*SELECTED EXCERPT*.
....

Case ID: wash-2d_28/html/0313-01.html
Source: Caselaw Access Project
Author: {"author": "Steinert, J.", "license": "Public Domain", "url": "https://static.case.law/"}
Date Created: 2024-08-24T03:29:51.129683

[No. 30157.
    Department Two.
    July 3, 1947.]
    Harold H. Higgins, Respondent, v. Maud M. Egbert, Appellant.
      
    
    
      Lawrence H. Brown and Howard E. Phillips, for appellant.
    
      Joseph A. Albi, for respondent.
    
      
       Reported in 182 P. (2d) 58.
    
   Steinert, J.

Plaintiff brought suit to recover a real estate broker’s commission. A trial before the court, without a jury, resulted in findings of fact, conclusions of law, and judgment in favor of plaintiff. The defendant appealed.

Respondent, Harold H. Higgins, was a licensed real estate broker at Hartline, Washington, about ninety miles distant from Spokane. Appellant, Maud Egbert, a widow living in Spokane, owned one hundred sixty acres of farm land near Marlin, approximately forty-five miles southeast of Hartline.

On February 18, 1946, respondent called on appellant at her home for the purpose of obtaining from her a listing of her land for sale. The parties then and there, entered into an oral agreement whereby respondent was to have an exclusive listing for a specified period in which to sell the farm at a price of twelve thousand dollars. Respondent was to receive a commission of five per cent for procuring a purchaser. There is a dispute in the evidence as to what length of time was orally agreed upon by the parties as constituting the term of the exclusive listing. Respondent testified that it was to be sixty days; appellant testified that it lyas to be only thirty days.

....

*EXTRACTED INFORMATION*.

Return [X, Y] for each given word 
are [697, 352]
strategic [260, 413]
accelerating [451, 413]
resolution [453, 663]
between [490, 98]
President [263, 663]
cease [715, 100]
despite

....

*GIVEN INSTRUCTION*. Reproduce the stretch of the broker's commission case from "[No. 30157." through "Albi, for respondent.".

*WRITTEN ANSWER*.
[No. 30157.
    Department Two.
    July 3, 1947.]
    Harold H. Higgins, Respondent, v. Maud M. Egbert, Appellant.
      
    
    
      Lawrence H. Brown and Howard E. Phillips, for appellant.
    
      Joseph A. Albi, for respondent.